%%
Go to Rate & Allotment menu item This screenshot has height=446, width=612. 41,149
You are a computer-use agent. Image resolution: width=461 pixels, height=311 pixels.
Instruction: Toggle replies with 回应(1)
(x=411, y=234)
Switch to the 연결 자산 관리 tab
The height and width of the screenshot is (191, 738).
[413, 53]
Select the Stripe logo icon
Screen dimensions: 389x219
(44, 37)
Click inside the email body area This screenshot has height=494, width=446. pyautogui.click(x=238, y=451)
%%
%%
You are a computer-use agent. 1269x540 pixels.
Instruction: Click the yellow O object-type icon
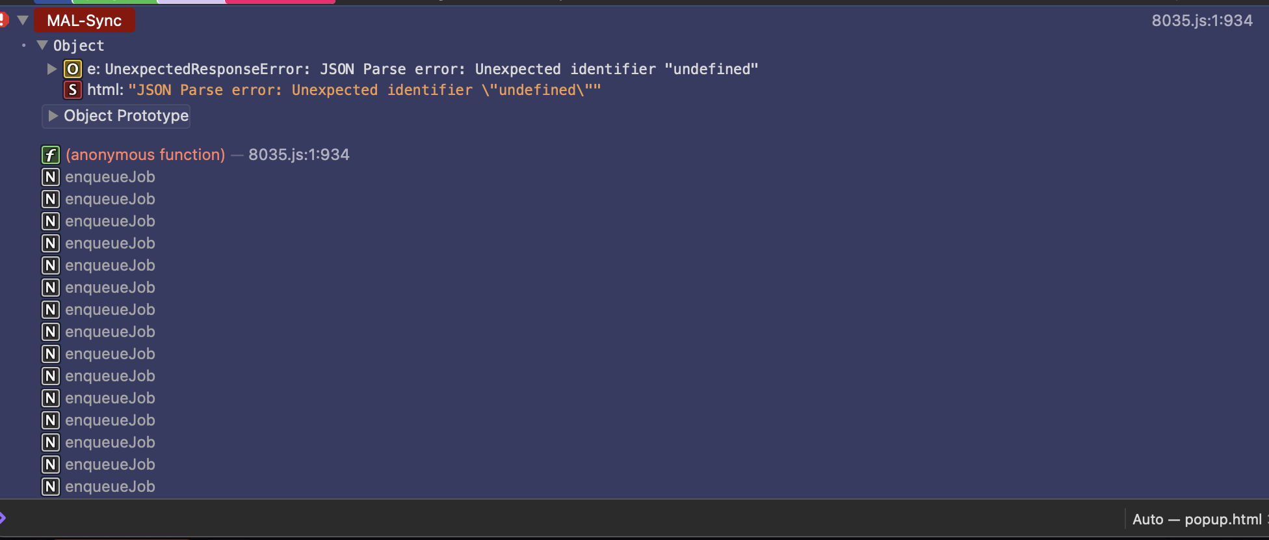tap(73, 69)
%%
Look through the listing above. Pick out each line with "agent" and copy it.

You are a computer-use agent. Image resolution: width=461 pixels, height=311 pixels.
You are a computer-use agent. 1269x540 pixels.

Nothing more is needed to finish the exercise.